ANA Brincar, por si só, é um conteúdo e nem sempre faz sentido brincar para aprender algo. Se assim fosse, os pequenos nunca brincariam para se divertir, e isso é essencial. Eles também aprendem quando pintam, contam e ouvem histórias e exploram materiais, por exemplo. São atividades desafiadoras e que permitem a apropriação de diversos conhecimentos, como diferenciar texturas, manipular pincéis e outros instrumentos e construir narrativas, A turma aprende também por meio de atitudes , observações e conversas com os colegas.

Como o professor deve conciliar as brincadeiras com outros conteúdos que precisam ser ensinados à turma? 
ANA É importante que ele se preocupe com a organização do tempo para garantir que elas participem de diferentes atividades de forma regular, incluindo essa distribuição as propostas de livre escolha, em que cada um escolhe o que quer fazer dentre as opções oferecidas, e as coletivas, em que todo o grupo trabalha junto. A rotina bem planejada deve incluir contar histórias, cantar músicas, resolver problemas matemáticos e brincar, entre outras propostas, mas nem todas precisam ser realizadas diariamente.
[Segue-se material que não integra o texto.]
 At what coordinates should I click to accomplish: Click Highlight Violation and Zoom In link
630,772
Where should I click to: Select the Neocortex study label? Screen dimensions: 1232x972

É possível intervir de modo produtivo durante as brincadeiras sem fazer imposições que possam comprometer a espontaneidade da criançada?
ANA Sem dúvida. Se feitas do modo correto, as intervenções não interrompem nem atrapalham. Não há uma receita sobre como intervir. Muito depende do grupo, da situação e dos propósitos de aprendizagem. O importante é que a intervenção enriqueça a brincadeira, deixe-a mais complexa ou com outra dinâmica, e favoreça a interação entre os participantes. No caso de uma atividade com blocos de construção, por exemplo, enquanto a turma empilha as peças, é possível desafiá-la oferecendo novos materiais, de diferentes tamanhos e formas. Durante o faz de conta, melhor do que perguntar "do que vocês brincando?" e interromper a ação dramática, é incluir falas que colaborem com a situação ou simplesmente observar.

Boa leitura a todos os professores, especialmente os da Educação Infantil.